Investigador universitário contesta controlo da idade biológica dos atletas pela FIFA
O investigador António Figueiredo discorda da inclinação da FIFA de recorrer à aferição da idade biológica para detectar fraudes nas idades dos futebolistas. Figueiredo explica que a idade cronológica dos atletas nem sempre coincide com a sua idade biológica.
"Fazer crer que a idade biológica coincide com a idade cronológica é um erro. Havendo uma variabilidade biológica associada à prática desportiva cria-nos um problema, porque há crianças da mesma idade cronológica mas que não têm a mesma idade biológica", afirma António Figueiredo.
Em declarações à Antena 1, o investigador, que se doutorou recentemente na Faculdade de Ciências do Desporto e Educação Física da Universidade de Coimbra com um estudo sobre a evolução de 159 futebolistas que tinham entre 11 aos 14 anos, explica o porquê da sua posição.
"Há uma grande variabilidade. Num estudo que estamos a fazer num escalão de iniciados temos diferenças de 40 centímetros de uns para os outros e isto é normal", diz referindo-se ao estudo "Morfologia, Crescimento Pubertário e Preparação Desportiva" que espera concluir no final do próximo ano.
"O que não é normal e o que é uma falácia é querer fazer coincidir a idade cronológica com a idade biológica", acrescenta.
O docente da Universidade de Coimbra defende que o critério de avaliação da idade dos jogadores que a FIFA quer utilizar não é o mais adequado, já que "existem diferentes metodologias para averiguar a idade biológica ou óssea e cada uma aponta para idades ósseas distintas".

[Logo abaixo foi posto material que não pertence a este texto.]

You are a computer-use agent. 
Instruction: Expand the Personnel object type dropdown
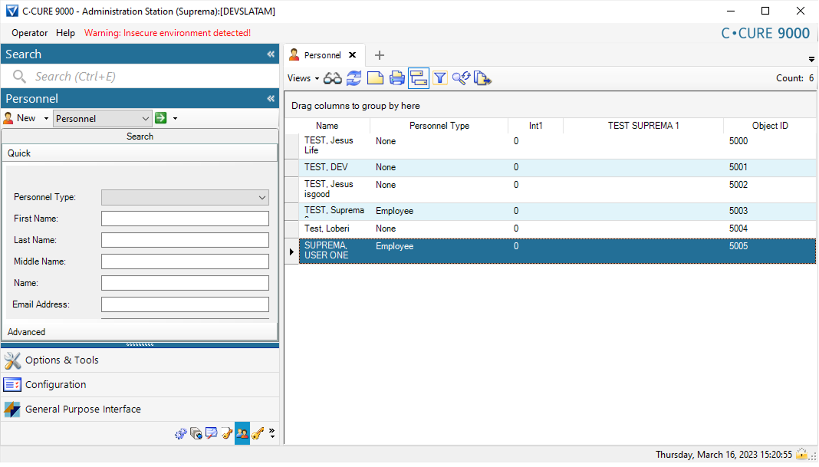(x=146, y=118)
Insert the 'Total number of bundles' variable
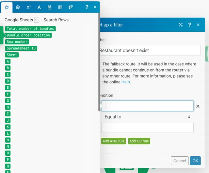Image resolution: width=209 pixels, height=173 pixels. click(30, 29)
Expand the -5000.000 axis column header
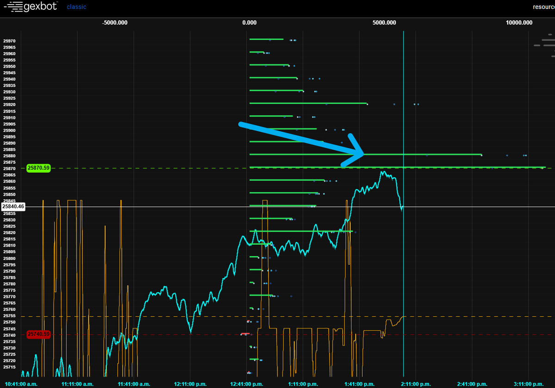 (114, 22)
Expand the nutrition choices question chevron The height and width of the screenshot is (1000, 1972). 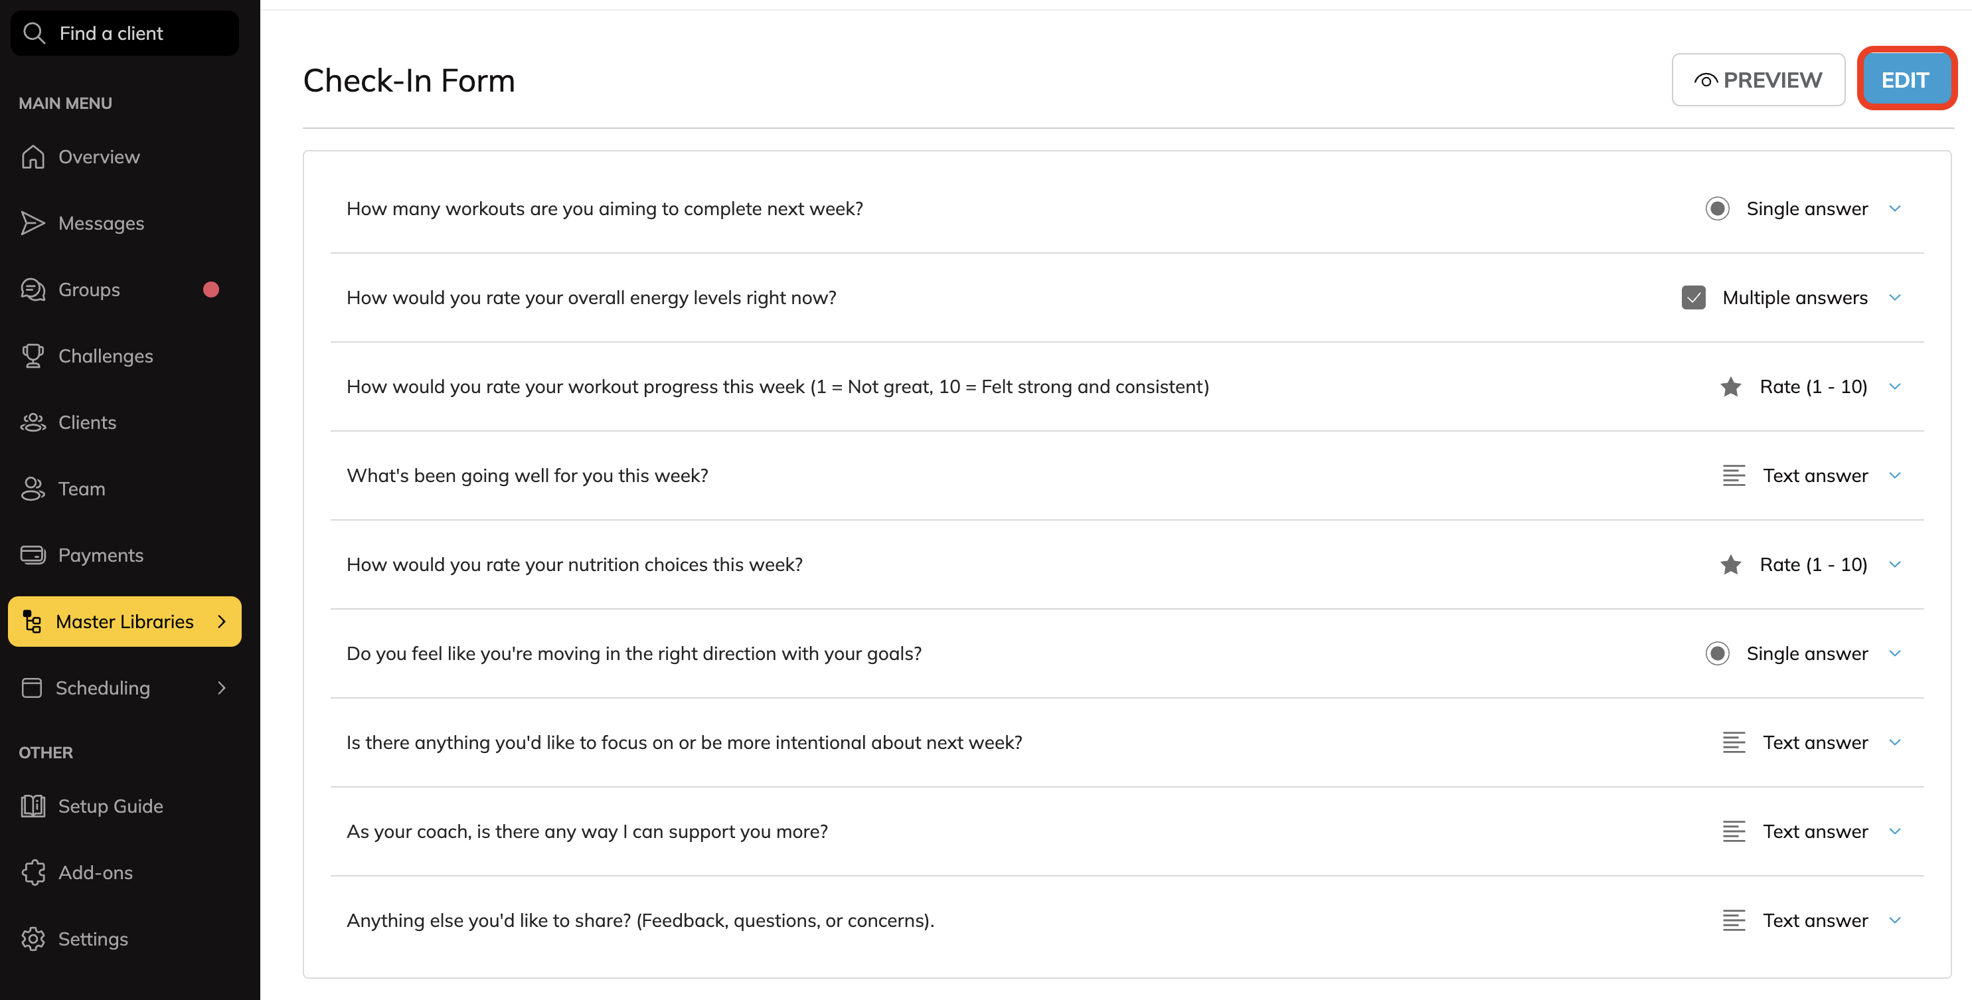[x=1895, y=565]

António Figueiredo está convicto que se a FIFA prosseguir com esse controlo, muitos jovens atletas serão prejudicados: "É muito fácil na nossa selecção de sub-17 termos muito poucos jogadores com idade biológica abaixo dos 17 anos. A esmagadora maioria vai estar acima. Isto aos olhos da FIFA excluiria estes jovens de um torneio de sub-17".
Por isso, o investigador e também coordenador do departamento de formação de futebolistas da Académica afirma que o deve prevalecer é o bom-senso dos agentes desportivos.
A falsa idade dos atletas é um assunto que tem sido bastante debatido em Portugal nas últimas semanas devido ao caso do médio do FC Porto Leandro Lima, que na verdade tem mais dois anos do que o que estava declarado no seu registo.